You may also take action to fix a derogatory mark and still have it remain on your report. For example, if you owed a bank fee and the bank reported you, the mark may stay on your report even if you pay the bank fee. You have to request a receipt of your payoff from the bank and send it to ChexSystem. From there, ChexSystem should remove the mark. But simply paying the overdue fee itself isn't enough to remove the negative item from your report history.
After checking your ChexSystem account, you'll have an understanding of why you were denied a checking account. But it can take months, if not years, to fix a problem. If you need to open a bank account now, then look at some of these other options available.

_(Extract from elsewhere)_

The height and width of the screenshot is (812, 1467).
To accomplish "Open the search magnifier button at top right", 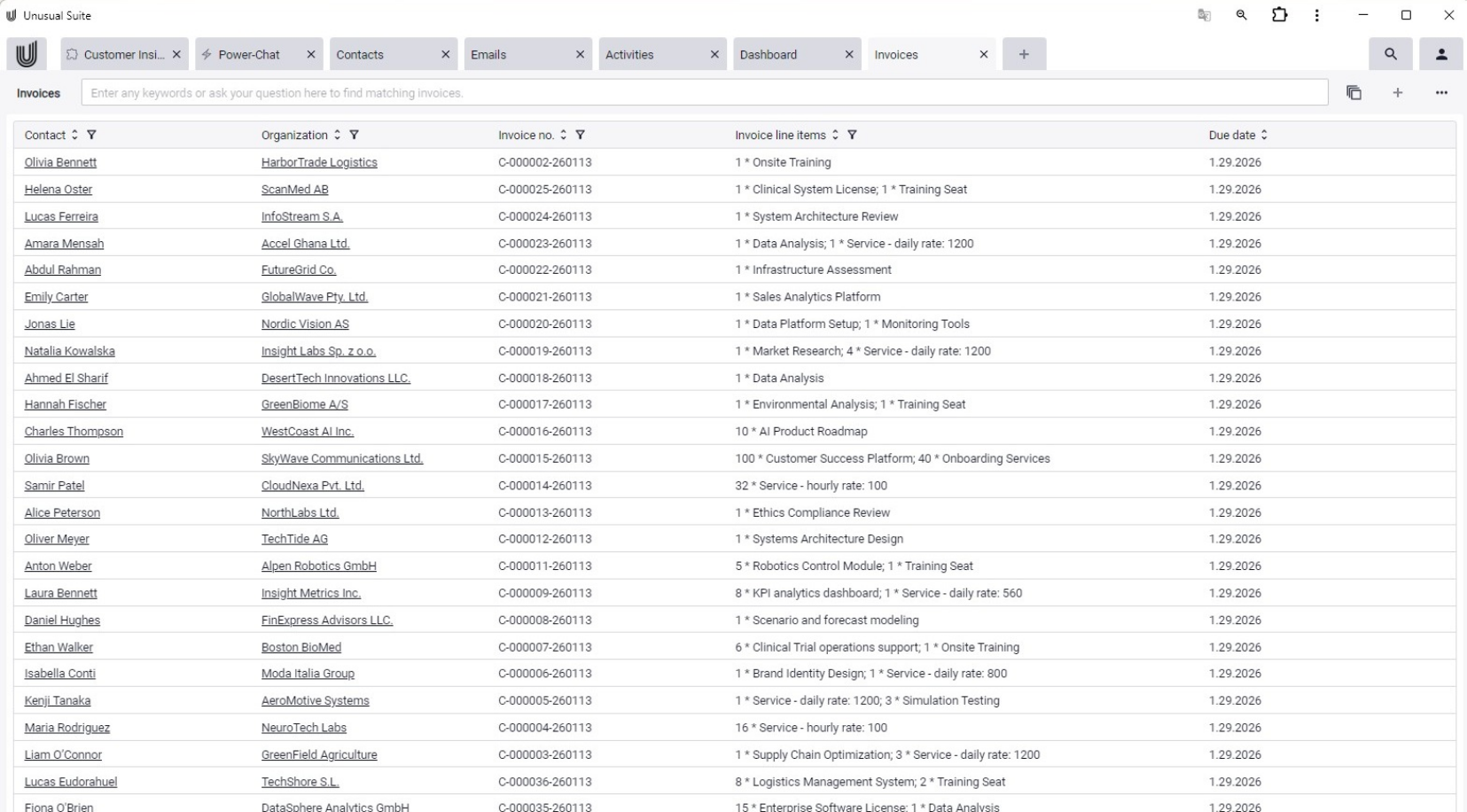I will pyautogui.click(x=1390, y=54).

2. Find a Second-chance Checking Account
Some banks offer what is commonly known as “second-chance checking accounts”. These accounts are:
- Specifically designed for people looking for a fresh banking start.
- Generally have a monthly fee.
- May come with other requirements such as linking a direct deposit.
- As these accounts are designed to help you rebuild your banking history, they have less flexibility than traditional checking accounts.
3. Find a Bank That Doesn't Use One of the Reporting Agencies
If you're committed to making your bank account history better, you can open a checking account at a bank that doesn't use a reporting agency.
There are banks with no credit check to open an account and banks that don't report banking history to ChexSystems. About 20% of all U.S. banks don't use ChexSystems, so there are plenty of options to choose from.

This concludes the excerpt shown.